Rsync
2012-05-18 11:11:59 阿炯

数据同步-rsync
rsync是类unix系统下的数据镜像备份工具,从软件的命名上就可以看出来了--remote sync。rsync 全名 Remote Sync,是类unix系统下的数据镜像备份工具。

rsync - a fast, versatile, remote (and local) file-copying tool

rsync是一个功能非常强大的工具,其命令也有很多功能特色选项。它的特性如下:
 1、可以镜像保存整个目录树和文件系统。
 2、可以很容易做到保持原来文件的权限、时间、软硬链接等等。
 3、无须特殊权限即可安装。
 4、优化的流程,文件传输效率高,第一次同步时 rsync 会复制全部内容,但在下一次只传输修改过的文件。rsync 在传输数据的过程中可以实行压缩及解压缩操作,可以使用更少的带宽。
 5、可以使用rcp、ssh等方式来传输文件,当然也可以通过直接的socket连接。
 6、支持匿名传输,以方便进行网站镜像。

rsync is an open source utility that provides fast incremental file transfer. rsync is freely available under the GNU General Public License and is currently being maintained by Wayne Davison.

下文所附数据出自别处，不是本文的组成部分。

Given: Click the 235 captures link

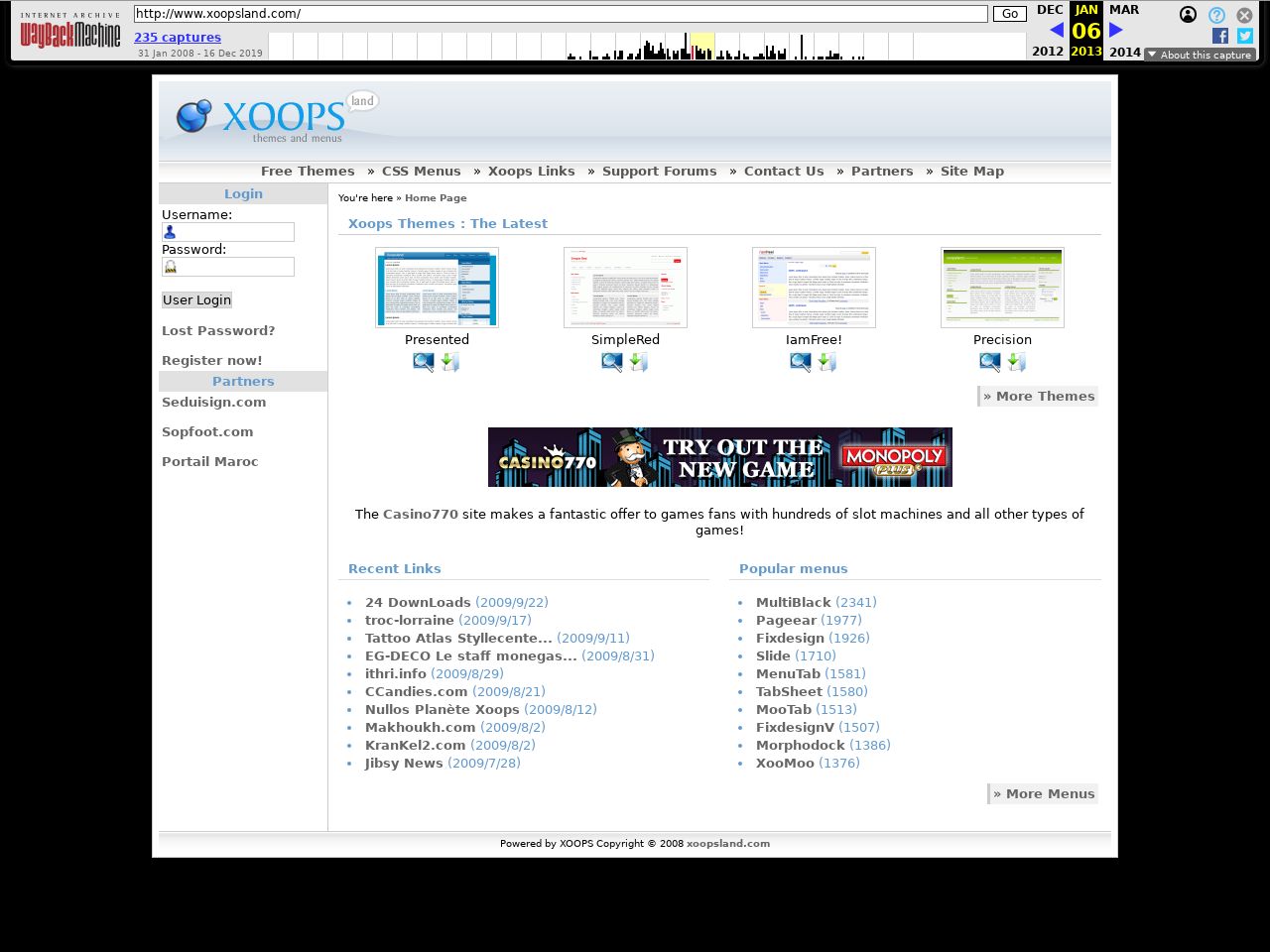Looking at the screenshot, I should [x=178, y=37].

rsync is a file transfer program for Unix systems. rsync uses the "rsync algorithm" which provides a very fast method for bringing remote files into sync. It does this by sending just the differences in the files across the link, without requiring that both sets of files are present at one of the ends of the link beforehand.

Features
 can update whole directory trees and filesystems
 optionally preserves symbolic links, hard links, file ownership, permissions, devices and times
 requires no special privileges to install
 internal pipelining reduces latency for multiple files
 can use rsh, ssh or direct sockets as the transport
 supports anonymous rsync which is ideal for mirroring

最新版本:3.1
该版本有很多性能的增强(如重写的I/O层代码),小功能改进增强以及Bug修正,建议升级。

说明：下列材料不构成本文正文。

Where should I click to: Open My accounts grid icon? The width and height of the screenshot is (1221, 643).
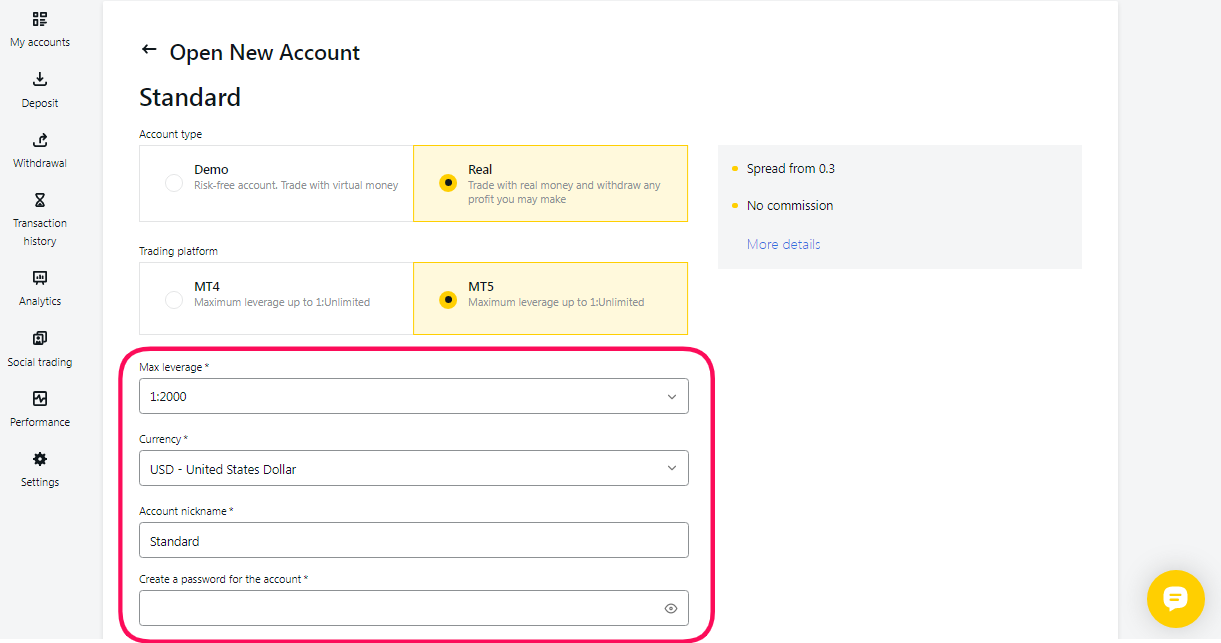40,19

官方主页:http://rsync.samba.org/

网络数据同步开发库-libsync
libsync是一个用于网络数据同步的开发库。


假设现在有两台计算机A和B ,计算机A能够访问A文件,计算机B能够访问B文件,文件A和B非常相似,计算机A和B通过低速网络互联。基于dedupe技术的数据同步算法大致流程与Rsync相似,简单描述如下:
 1、B采用数据切分算法,如FSP(fixed-size partition)、CDC(content-defined chuking),将文件B分割成大小相等或不等的数据块;
 2、B对于每一个数据块,计算一个类似rsync弱校验值和md5强校验值,并记录数据块长度len和在文件B中的偏移量offset;
 3、B将这将数据块信息发送给A;
 4、A采用同样的数据块切分技术将文件A切成大小相等或不等的数据块,并与B发过来的数据信息进行搜索匹配,生成差异编码信息;
 5、A将差异编码信息发送给B,并同时发送重构文件A的指令;
 6、B根据差异编码信息和文件B重构文件A。
 上面算法描述中,有几个关键问题需要解决,即文件切分、切分数据块信息描述、差异编码、差异编码信息描述、文件同步。

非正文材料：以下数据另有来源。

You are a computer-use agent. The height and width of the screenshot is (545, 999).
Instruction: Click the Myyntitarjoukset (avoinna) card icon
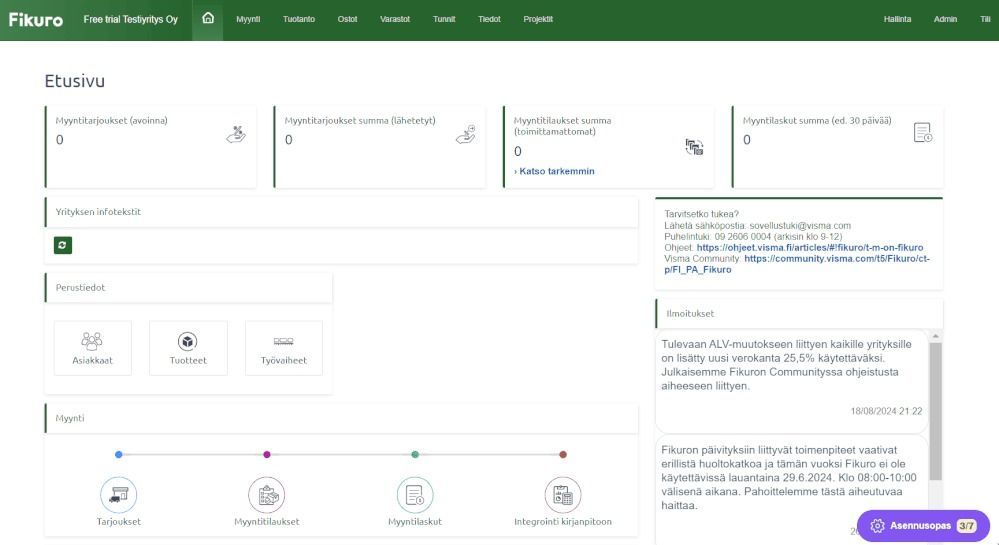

libsync函数库由提供三个API,原型描述如下:
1、int file_chunk(char src_filename, char chunk_filename, int chunk_algo)
功能:对件进行切分生成分块描述文件。
参数:src_filename为源文件,chunk_filename为生成的块信息描述文件,chunk_algo为文件切分算法,目前支持FSP、CDC、SB三种。

2、int file_delta(char src_filename, char chunk_filename, char delta_filename, int chunk_algo)
功能:使用生成的块描述信息对文件进行差异编码。
参数:src_filename为待编码文件,chunk_filename为通过函数file_chunk生成的块描述文件,chunk_algo为文件切分算法。

3、int file_sync(char src_filename, char delta_filename)
功能:使用差异编码文件将源文件同步至目标文件。
参数:src_filename为基本文件,delta_filename为通过函数file_delta生成的差异编码文件。

数据同步有PULL和PUSH两种应用模式,PULL是将远程数据同步到本地,而PUSH是将本地数据同步到远程。对应到同步算法,主要区别在于数据分块和差异编码位置不同。PULL和PUSH同步模式步骤分别如下所述。
 PULL同步模式流程:
 1、本地对文件A进行数据切分,生成数据块描述文件chunk;
 2、上传chunk文件至远程服务器;
 3、远程服务器对文件B进行差异编码,生成差异编码文件delta;
 4、下载delta文件至本地;
 5、本地同步文件A至文件B,相当于下载文件B到本地文件A。

PUSH同步模式流程:
 1、远程服务器对文件B进行数据切分,生成数据块描述文件chunk;
 2、下载chunk文件至本地;
 3、本地对文件A进行差异编码,生成差异编码文件delta;
 4、上传delta文件至远程服务器;
 5、远程同步文件B到A,相当于上传文件A到远程文件B。

最新版本:

项目主页:http://code.google.com/p/libsync/

数据同步工具-cwRsync
cwRsync是运用于windows 平台的数据同步机制,等于是Windows平台的 rsync 解决方案。cwRsync 打包了 rsync 和 cygwin 。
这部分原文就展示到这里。